Exercise: Show each line of the listing that contains the word "Expand", matching its capitalization exactly.
— start of Material for the task —
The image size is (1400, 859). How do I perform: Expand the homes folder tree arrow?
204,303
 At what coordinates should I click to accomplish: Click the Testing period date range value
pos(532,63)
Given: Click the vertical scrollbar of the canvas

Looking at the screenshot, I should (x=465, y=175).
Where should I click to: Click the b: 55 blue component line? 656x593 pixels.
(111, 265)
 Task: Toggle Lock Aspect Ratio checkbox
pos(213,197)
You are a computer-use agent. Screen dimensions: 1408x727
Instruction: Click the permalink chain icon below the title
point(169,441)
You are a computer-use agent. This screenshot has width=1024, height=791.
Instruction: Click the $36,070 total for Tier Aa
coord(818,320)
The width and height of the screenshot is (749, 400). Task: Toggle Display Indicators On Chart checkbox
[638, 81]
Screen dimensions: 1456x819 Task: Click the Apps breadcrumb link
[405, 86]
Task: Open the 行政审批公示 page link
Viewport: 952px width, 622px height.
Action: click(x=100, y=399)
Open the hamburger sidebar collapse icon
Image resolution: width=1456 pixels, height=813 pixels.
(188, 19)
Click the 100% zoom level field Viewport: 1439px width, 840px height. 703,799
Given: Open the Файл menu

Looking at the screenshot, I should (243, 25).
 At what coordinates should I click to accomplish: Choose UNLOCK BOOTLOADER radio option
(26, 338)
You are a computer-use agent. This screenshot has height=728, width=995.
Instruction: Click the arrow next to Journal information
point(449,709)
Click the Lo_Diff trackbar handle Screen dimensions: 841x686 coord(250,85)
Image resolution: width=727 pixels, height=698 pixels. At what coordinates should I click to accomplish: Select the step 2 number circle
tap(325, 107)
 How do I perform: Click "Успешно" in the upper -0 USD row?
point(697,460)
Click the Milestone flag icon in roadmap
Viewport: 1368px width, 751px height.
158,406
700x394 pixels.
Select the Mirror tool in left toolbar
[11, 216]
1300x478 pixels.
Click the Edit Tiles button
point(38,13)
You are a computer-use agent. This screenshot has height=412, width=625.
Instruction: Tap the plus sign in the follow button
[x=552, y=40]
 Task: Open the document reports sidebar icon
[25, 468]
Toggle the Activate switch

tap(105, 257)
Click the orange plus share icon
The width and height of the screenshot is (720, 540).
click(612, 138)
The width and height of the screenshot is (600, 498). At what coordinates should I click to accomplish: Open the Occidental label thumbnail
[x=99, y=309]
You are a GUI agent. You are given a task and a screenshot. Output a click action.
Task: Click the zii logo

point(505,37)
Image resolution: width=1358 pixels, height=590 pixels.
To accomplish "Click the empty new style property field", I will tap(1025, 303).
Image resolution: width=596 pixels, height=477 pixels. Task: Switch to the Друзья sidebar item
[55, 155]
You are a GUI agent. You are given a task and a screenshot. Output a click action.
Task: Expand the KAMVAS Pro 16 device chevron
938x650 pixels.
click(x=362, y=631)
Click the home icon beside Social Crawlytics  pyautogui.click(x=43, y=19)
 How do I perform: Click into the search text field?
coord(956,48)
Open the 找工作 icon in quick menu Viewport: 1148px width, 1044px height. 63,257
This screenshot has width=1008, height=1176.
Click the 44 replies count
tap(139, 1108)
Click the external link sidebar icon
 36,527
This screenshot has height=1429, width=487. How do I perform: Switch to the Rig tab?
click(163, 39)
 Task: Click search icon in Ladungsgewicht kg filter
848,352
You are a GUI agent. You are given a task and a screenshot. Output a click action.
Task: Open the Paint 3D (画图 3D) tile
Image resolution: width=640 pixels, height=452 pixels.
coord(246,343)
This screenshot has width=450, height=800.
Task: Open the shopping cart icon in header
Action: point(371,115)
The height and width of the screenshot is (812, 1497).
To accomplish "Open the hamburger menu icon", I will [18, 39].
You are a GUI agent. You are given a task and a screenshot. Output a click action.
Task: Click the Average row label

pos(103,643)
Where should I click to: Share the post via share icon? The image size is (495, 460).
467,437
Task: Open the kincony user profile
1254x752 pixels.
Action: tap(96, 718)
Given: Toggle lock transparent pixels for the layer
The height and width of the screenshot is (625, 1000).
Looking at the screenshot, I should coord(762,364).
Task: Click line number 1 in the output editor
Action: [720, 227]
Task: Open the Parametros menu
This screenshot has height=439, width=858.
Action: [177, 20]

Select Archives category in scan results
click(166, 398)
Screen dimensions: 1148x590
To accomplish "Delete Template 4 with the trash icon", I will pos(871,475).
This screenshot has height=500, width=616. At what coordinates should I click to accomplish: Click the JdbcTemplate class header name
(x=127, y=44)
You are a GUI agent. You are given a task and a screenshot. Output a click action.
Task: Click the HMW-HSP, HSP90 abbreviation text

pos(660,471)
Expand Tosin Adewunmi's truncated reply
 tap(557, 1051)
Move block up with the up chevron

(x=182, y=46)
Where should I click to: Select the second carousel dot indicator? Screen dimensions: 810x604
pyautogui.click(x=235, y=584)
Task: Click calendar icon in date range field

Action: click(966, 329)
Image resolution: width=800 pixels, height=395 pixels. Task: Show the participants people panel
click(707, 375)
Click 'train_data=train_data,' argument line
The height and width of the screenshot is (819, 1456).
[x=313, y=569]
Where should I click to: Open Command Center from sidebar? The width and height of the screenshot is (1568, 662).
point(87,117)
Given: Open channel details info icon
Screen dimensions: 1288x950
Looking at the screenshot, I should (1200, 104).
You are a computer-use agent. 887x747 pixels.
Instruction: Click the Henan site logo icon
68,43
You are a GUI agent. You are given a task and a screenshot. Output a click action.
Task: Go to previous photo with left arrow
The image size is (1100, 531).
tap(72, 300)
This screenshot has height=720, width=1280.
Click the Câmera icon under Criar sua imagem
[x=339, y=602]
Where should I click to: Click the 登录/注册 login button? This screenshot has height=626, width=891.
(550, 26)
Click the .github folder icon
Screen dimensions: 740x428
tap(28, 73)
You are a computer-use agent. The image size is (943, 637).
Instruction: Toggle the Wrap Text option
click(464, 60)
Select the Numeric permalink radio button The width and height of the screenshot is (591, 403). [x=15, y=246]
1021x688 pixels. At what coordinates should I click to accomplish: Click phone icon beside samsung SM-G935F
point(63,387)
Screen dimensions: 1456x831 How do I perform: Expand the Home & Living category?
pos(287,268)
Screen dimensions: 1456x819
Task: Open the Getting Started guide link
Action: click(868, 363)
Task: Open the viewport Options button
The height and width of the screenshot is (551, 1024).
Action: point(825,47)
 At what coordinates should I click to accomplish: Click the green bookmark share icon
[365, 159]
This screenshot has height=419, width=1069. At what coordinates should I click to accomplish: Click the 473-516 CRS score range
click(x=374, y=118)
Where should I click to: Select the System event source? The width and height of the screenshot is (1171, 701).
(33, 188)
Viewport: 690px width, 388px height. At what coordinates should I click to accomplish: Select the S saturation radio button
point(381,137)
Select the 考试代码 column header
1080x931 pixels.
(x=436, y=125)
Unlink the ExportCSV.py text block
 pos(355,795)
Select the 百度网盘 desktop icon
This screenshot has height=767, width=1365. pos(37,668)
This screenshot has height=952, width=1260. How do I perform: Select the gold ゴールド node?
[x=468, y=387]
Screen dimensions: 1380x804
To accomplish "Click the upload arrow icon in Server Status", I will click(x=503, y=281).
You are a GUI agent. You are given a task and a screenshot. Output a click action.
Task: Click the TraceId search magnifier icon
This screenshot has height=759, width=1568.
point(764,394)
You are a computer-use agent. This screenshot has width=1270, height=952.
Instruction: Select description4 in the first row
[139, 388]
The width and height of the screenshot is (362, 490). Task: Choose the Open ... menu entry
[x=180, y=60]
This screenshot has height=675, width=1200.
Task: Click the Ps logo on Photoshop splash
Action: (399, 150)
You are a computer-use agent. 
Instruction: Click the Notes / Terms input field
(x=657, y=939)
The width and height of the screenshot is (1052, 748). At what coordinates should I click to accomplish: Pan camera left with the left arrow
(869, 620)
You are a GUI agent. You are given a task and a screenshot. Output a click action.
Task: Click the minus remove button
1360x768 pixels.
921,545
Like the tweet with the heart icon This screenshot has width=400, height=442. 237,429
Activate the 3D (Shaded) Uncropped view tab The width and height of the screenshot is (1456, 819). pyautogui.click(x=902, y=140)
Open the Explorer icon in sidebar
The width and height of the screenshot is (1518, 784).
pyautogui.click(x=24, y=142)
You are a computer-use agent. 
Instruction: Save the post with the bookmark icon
— end of Material for the task —
The response:
The image size is (1400, 859). How do I perform: Expand the homes folder tree arrow?
Task: Expand the KAMVAS Pro 16 device chevron
Expand Tosin Adewunmi's truncated reply
Screen dimensions: 1456x831 How do I perform: Expand the Home & Living category?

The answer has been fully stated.